Als eine der wenigen Fotografinnen auf dem Gebiet der Aktfotografie hat Tina Trumpp einen Stil entwickelt, bei dem ein weiblicher Akt mehr ist als nur ein Motiv. Ihre Bilder sind eine Ode an die Frau und ihre sensible Schönheit.

Nach welchen Kriterien wählen Sie ein Model für Ihre Aktfotografien aus?

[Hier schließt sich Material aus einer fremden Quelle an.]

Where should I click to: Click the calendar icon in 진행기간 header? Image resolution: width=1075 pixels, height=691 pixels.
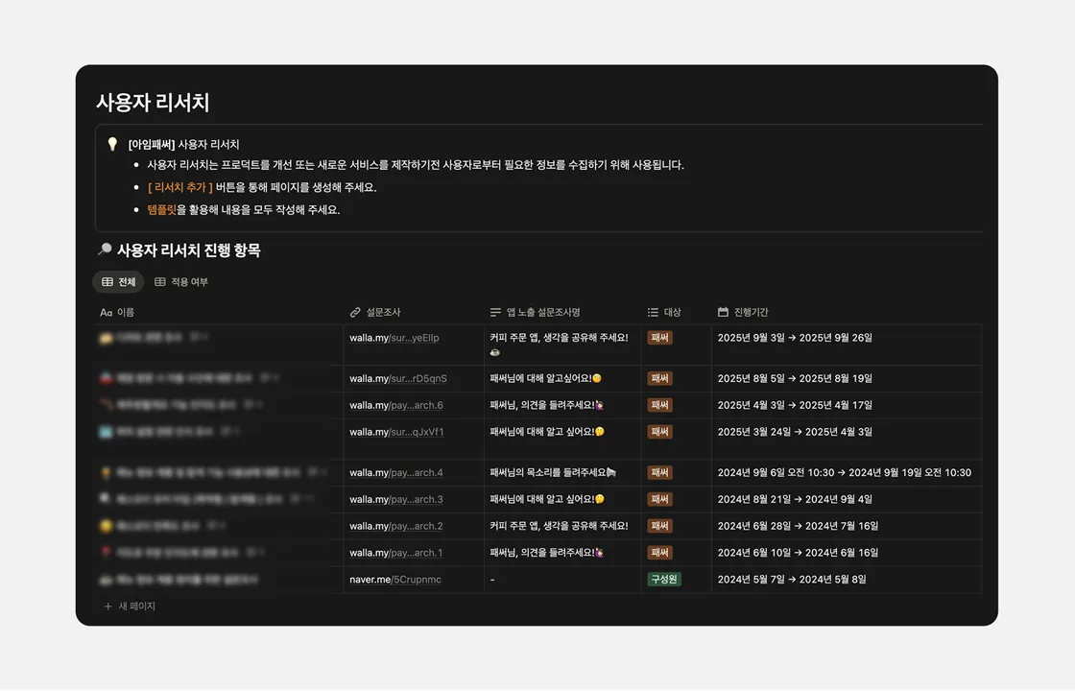723,312
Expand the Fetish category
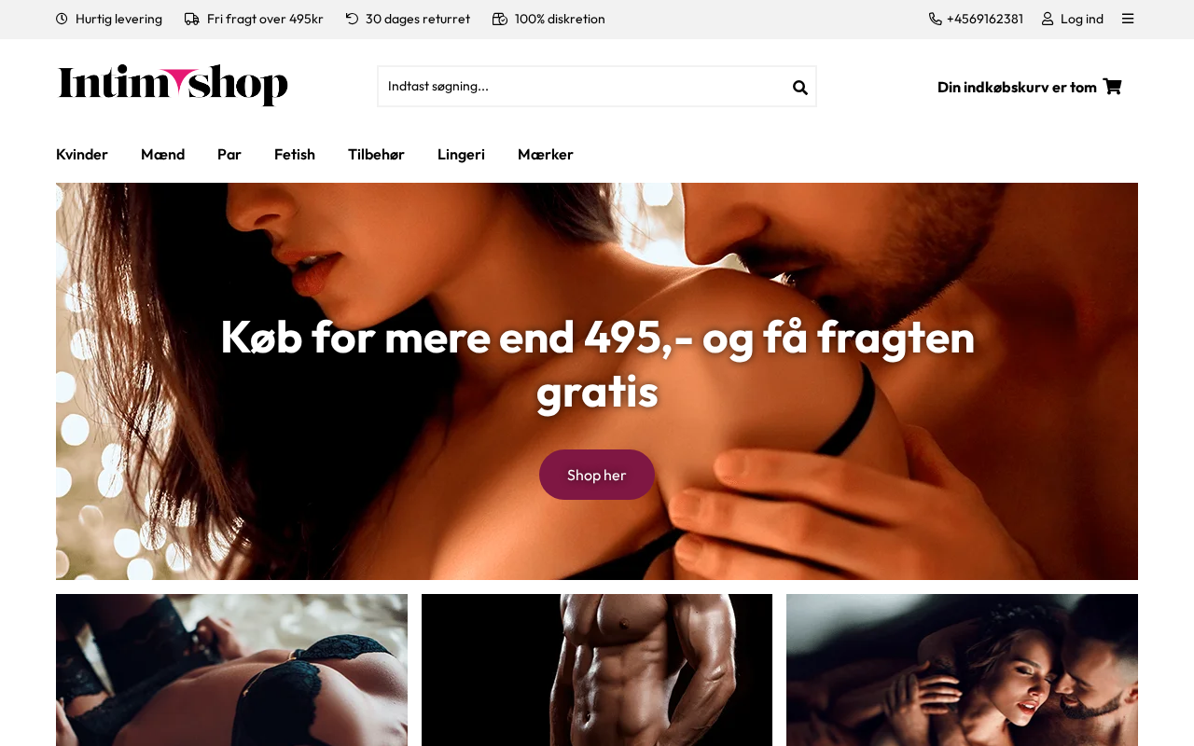 [295, 155]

Das erste, auf was ich bei einem Model achte, ist der Mund bzw. die Lippen. Dieser sollte eine gewisse sinnliche Form haben, erst dann fühle ich mich angesprochen. Das klingt komisch, ist aber so. Meine Models bzw. Musen, so bezeichne ich sie ehrlich gesagt lieber, haben zudem immer eine gewisse klassisch zeitlose Eleganz. Es sind Frauen mit Stärke, Intelligenz und Charakter. Mit reinen „Influencer Models“ kann ich beispielsweise überhaupt nichts anfangen, das langweilt mich. Heutzutage sieht man schon in der Timeline eines Models auf Instagram, ob da mehr ist als nur ein schönes Gesicht oder Körper. Menschen, die sich für Kunst, Musik und Poesie interessieren oder vielleicht sogar etwas spirituell sind, faszinieren mich da weit mehr. Wenn sich Fotografin und Muse auch hinter der Kamera etwas zu erzählen haben, macht dies das gemeinsame Arbeiten um einiges einfacher, gerade in der Aktfotografie. Aktfotografie erfordert ein hohes Maß an Sensibilität.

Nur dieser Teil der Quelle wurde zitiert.